February 1, 2011 Leave a comment Go to comments

In the Samadittha Sutta, the Buddha taught that lying, abusive and divisive speech were unskillful behavior, while abstaining from lying, abusive and divisive speech is skillful.  He goes on to say in the Ambalatthika-rahulovada Sutta, while giving instruction to his son, Rahula, that, “when anyone feels no shame in telling a deliberate lie, there is no evil, I tell you, he will not do.

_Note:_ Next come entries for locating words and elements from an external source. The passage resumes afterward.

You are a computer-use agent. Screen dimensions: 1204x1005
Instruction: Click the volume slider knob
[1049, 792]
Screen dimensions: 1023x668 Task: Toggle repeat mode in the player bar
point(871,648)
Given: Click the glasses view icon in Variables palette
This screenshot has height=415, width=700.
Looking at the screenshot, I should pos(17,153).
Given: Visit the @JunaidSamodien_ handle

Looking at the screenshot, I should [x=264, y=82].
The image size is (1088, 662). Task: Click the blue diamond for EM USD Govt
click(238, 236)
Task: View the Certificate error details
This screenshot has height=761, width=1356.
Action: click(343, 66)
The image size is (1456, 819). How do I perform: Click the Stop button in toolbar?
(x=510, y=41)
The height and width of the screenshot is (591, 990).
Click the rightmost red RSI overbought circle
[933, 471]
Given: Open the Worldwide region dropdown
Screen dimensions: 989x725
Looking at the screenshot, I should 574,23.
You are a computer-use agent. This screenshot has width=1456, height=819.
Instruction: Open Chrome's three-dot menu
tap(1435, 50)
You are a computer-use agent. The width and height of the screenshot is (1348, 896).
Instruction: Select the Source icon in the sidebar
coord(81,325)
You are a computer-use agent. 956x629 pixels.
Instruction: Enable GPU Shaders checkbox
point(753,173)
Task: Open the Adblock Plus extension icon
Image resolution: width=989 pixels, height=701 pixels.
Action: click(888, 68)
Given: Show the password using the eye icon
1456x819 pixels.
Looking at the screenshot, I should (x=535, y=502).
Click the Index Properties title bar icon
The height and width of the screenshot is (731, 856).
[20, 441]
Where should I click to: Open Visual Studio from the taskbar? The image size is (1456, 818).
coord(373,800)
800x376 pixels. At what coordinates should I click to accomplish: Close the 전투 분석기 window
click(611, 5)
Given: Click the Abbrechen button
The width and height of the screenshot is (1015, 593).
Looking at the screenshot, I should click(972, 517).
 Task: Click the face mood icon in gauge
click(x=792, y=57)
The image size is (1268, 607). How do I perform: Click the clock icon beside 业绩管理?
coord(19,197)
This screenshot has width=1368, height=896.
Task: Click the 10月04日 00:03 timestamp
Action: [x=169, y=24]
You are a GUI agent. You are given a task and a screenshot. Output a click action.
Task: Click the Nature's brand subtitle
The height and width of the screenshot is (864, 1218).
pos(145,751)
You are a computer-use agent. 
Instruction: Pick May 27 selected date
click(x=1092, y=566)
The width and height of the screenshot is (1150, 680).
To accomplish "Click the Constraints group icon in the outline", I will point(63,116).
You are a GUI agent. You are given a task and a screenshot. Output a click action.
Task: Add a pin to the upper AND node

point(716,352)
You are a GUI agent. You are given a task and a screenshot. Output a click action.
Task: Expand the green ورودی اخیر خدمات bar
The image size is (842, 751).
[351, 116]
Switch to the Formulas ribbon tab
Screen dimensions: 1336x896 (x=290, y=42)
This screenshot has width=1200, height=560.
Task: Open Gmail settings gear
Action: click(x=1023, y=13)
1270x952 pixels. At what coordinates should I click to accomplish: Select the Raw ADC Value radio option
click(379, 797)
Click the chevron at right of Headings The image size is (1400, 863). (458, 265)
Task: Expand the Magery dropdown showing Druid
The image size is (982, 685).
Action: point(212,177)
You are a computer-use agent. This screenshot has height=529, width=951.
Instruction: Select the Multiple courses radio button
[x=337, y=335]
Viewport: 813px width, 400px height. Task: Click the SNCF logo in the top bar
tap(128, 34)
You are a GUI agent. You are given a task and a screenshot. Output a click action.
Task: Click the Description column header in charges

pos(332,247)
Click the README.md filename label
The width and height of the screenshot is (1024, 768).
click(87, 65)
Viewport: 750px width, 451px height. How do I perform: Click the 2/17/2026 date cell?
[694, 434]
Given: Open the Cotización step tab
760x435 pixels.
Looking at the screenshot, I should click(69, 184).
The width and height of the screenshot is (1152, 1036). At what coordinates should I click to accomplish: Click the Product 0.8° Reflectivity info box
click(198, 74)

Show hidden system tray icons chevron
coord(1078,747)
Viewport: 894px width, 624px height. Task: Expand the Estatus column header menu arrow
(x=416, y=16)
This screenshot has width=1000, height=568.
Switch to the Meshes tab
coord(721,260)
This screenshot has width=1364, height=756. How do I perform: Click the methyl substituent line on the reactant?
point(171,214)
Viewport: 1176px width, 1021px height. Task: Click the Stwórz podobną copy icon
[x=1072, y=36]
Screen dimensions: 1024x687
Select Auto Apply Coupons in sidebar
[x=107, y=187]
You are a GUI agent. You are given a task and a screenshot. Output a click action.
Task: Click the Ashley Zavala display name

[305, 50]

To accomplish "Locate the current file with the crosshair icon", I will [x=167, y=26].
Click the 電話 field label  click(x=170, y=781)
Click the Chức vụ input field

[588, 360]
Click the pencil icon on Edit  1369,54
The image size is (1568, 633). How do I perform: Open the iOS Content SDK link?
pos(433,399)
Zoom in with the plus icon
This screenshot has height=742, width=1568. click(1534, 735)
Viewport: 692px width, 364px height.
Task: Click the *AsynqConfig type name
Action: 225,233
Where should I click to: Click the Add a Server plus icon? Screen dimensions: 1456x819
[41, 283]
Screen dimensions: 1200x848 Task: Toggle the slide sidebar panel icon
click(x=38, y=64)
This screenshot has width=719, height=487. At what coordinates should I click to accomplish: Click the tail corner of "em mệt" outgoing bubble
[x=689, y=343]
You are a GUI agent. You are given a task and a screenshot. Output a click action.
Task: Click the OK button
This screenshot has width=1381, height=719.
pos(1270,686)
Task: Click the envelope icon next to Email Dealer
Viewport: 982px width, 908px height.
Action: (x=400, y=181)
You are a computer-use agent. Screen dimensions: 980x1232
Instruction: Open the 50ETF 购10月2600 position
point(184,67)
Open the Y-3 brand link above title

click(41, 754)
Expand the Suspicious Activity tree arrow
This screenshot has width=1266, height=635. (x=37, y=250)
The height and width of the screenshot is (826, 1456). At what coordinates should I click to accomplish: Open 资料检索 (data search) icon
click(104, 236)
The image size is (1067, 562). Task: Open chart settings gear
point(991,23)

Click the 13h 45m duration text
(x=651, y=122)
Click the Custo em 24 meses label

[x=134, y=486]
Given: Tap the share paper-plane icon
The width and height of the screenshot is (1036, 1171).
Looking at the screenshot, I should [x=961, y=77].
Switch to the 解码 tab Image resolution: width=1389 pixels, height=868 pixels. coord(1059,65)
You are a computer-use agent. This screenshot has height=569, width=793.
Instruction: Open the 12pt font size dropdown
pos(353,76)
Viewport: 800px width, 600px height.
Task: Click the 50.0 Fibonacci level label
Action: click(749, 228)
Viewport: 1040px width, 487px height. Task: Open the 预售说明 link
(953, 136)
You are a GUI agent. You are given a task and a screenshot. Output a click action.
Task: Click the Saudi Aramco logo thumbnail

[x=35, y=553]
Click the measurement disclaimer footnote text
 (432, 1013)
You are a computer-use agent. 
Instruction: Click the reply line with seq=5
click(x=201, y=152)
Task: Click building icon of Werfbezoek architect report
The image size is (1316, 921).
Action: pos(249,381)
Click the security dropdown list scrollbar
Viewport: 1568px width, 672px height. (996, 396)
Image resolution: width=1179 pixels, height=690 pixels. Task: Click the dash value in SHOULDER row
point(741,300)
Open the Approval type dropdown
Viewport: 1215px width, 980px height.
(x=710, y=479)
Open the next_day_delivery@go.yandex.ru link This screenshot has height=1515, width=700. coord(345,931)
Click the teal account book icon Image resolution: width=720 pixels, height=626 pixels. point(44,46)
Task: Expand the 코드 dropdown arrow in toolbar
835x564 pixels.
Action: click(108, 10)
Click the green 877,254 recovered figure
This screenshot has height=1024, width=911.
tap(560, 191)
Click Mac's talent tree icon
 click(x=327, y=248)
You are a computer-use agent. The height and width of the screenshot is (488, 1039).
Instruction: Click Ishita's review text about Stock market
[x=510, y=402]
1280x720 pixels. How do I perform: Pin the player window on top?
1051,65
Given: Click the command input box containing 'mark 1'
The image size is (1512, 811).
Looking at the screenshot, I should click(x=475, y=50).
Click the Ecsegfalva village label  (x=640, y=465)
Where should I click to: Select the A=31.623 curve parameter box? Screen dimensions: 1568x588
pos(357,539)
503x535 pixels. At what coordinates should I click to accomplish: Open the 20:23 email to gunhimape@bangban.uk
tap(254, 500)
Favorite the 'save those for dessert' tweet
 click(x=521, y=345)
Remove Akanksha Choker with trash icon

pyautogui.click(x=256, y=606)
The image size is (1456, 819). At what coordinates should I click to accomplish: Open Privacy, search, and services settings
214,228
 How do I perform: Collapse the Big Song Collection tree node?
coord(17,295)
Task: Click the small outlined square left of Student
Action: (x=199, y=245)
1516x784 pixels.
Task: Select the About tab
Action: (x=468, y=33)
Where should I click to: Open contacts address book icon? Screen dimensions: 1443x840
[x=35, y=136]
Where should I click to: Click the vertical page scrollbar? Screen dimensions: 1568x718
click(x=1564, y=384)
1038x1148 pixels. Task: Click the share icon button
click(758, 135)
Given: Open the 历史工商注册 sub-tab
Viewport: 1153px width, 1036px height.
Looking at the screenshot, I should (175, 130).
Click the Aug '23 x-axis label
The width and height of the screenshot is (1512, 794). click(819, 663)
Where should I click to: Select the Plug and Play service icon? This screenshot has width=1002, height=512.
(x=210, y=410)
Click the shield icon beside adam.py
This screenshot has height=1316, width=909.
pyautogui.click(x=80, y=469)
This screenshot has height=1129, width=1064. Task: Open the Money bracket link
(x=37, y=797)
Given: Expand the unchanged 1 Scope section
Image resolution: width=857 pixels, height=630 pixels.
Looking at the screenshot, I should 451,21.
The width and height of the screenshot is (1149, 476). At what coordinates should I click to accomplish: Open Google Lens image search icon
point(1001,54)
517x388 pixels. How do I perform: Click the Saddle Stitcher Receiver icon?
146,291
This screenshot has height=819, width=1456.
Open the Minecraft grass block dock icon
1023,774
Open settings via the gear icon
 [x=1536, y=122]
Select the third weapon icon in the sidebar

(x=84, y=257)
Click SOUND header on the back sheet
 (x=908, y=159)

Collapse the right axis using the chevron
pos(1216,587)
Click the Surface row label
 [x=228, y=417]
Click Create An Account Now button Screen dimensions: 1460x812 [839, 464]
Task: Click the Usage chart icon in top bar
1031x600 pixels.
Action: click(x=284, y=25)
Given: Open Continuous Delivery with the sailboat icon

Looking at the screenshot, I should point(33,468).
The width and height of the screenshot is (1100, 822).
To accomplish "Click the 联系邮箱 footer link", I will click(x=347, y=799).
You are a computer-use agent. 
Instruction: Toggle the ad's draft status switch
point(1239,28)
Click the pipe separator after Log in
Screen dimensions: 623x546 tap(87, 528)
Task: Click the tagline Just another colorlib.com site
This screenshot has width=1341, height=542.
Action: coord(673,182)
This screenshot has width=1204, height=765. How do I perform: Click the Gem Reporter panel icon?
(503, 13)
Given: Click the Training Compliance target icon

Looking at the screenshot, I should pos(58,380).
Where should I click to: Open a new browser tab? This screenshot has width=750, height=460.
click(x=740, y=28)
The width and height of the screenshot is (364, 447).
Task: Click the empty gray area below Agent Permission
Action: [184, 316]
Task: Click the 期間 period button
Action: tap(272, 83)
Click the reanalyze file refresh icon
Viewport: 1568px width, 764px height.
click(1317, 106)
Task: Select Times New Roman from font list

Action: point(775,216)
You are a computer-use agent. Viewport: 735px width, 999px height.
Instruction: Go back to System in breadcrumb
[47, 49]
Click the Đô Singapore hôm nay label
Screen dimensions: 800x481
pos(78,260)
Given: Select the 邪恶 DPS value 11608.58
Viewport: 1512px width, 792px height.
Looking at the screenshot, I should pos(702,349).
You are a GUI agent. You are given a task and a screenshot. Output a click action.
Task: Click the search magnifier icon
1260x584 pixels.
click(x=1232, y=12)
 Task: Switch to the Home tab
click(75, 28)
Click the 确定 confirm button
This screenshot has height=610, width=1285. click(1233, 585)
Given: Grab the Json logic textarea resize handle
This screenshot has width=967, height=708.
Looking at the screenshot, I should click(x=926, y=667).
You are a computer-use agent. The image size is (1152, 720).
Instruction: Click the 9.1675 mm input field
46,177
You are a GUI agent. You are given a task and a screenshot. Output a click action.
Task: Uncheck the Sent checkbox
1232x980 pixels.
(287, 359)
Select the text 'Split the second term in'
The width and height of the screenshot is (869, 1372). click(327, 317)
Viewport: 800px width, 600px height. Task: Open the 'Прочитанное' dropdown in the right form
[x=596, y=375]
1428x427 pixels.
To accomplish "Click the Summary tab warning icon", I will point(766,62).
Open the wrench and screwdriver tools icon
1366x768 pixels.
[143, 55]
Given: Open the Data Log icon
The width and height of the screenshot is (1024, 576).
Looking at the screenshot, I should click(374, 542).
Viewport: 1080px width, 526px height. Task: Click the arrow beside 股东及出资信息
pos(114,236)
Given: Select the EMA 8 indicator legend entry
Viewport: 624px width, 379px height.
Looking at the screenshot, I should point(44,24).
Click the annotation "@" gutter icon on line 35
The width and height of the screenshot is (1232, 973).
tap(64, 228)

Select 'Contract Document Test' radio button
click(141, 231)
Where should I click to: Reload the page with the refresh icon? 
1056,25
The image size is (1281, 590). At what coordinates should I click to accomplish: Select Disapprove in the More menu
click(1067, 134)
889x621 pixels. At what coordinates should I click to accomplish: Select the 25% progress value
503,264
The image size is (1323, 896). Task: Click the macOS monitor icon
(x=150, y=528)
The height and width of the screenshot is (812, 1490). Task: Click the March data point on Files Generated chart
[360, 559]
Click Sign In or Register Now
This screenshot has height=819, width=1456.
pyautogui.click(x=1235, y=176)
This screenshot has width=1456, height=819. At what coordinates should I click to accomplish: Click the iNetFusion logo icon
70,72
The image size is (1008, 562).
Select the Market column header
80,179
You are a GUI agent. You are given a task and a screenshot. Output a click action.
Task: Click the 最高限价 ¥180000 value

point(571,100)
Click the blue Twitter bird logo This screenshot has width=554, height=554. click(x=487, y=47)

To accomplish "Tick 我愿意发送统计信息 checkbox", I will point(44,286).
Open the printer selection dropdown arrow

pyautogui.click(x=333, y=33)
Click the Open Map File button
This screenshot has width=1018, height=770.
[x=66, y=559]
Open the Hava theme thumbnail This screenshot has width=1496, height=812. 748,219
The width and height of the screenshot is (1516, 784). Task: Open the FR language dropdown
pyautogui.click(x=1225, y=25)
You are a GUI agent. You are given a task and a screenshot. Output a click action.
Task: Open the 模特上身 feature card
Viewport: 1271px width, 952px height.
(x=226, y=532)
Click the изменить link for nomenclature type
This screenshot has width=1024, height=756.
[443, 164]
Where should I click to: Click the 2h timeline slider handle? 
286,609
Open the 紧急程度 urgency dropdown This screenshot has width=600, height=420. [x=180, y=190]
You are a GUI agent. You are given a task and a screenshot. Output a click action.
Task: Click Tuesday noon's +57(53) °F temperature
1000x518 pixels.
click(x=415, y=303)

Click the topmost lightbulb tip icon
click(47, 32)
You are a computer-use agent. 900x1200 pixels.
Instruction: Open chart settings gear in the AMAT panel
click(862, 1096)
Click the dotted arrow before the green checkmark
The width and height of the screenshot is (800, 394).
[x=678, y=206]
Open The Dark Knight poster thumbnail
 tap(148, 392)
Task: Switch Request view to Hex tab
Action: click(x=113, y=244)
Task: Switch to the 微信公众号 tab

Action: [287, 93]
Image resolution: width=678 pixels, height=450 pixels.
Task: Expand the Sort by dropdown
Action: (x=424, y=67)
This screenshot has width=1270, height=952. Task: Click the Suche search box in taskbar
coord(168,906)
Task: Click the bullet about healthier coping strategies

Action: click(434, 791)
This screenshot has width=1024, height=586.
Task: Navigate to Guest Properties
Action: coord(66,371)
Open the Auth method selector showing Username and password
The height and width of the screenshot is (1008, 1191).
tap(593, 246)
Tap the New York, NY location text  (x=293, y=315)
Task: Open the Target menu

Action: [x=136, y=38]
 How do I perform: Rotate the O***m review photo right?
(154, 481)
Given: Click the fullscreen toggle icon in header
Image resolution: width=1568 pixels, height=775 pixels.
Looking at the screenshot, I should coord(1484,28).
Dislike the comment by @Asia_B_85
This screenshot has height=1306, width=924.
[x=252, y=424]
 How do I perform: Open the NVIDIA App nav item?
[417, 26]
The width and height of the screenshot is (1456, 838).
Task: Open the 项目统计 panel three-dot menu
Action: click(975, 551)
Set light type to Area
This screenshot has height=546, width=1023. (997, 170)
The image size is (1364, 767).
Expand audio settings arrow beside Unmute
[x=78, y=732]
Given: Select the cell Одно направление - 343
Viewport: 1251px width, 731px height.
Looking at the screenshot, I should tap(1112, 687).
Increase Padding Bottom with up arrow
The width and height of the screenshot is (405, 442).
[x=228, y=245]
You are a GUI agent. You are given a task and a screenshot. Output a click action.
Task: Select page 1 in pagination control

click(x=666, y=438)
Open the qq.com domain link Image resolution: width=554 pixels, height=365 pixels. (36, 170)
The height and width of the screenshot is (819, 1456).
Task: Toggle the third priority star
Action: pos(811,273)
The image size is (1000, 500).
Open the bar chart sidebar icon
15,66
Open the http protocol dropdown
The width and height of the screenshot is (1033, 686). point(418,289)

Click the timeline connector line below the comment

Thus, Rahula, you should train yourself, ‘I will not tell a deliberate lie even in jest.’”  The Abhidhamma lists Right Speech as abstinence from lying, slandering, abusive language, and idle talk.

Bhakha Tulku, in a teaching given at Kunzang Palyul Chöling some twenty years ago, explained the results of negative karma in that first there are the main result, a similar result, a reaction result, and a place or condition result.  If one examines the cause, then there is a direct result of that cause.  Jetsunma Ahkön Lhamo explained in a later teaching, The Antidotes to Negative Karma, what these results might be.  In the case of lying, the direct result would most likely involve someone lying to you or about you or blaming you unjustly.  There would also be a similar result, meaning that the direct result would occur in conditions similar to the original cause.  Then there would a reaction effect, meaning that there would be the development of a habitual tendency to lying.  In other words the effect would not just pop out of nowhere but develop as a result of certain habitual behaviors.  The effect of place and habitual tendency associated with lying could include people failing to believe anything you told them or being wrongfully jailed without guilt.

The antidote to the negative karma of lying is to be very truthful in all matters, practicing Right Speech even to your detriment.  By applying the antidote, we are able to change our habitual tendency of lying and stop creating negative causes which produce suffering for ourselves.  It takes a lot of hard work to purify negative habitual tendencies, but the results are worth it as it will not only reduce our own suffering, but the suffering we cause in others we lie to or about whom we lie.

Lying, divisive speech, abusive speech and gossip all help create the environment in which all other negative behavior can take place.  For instance, the first reaction that many people had to the shooting of Congresswoman Giffords in Tucson was that hateful speech by ultraconservative talk show hosts and commentators was the root cause.  While the talk show hosts and commentators downplayed the claims, it actually was an accurate assessment in that it appears that the alleged shooter, Jared Loughner, had engaged in spreading hateful speech on the Internet and had connections to the hate group American Renaissance.

Lying has often laid the groundwork for horrendous crimes in the past.  Lies about the Jewish people in Europe helped create the environment where bloody pogroms and the horrors of Nazi Germany could take place.  Lies became the truth in many people’s minds, and the same holds true today.  Just look at the lies told about President Obama – that he wasn’t born in the US, that he’s a muslim, that he’s a socialist, and on and on – and how many people believe them to be true.  This is the ground which produces the fruit of hatred and death.  This is why the Buddha spoke out so strongly against negative speech and for virtuous, honest speech.  How can we ever hope to change our minds if we cannot control what comes out of our mouths?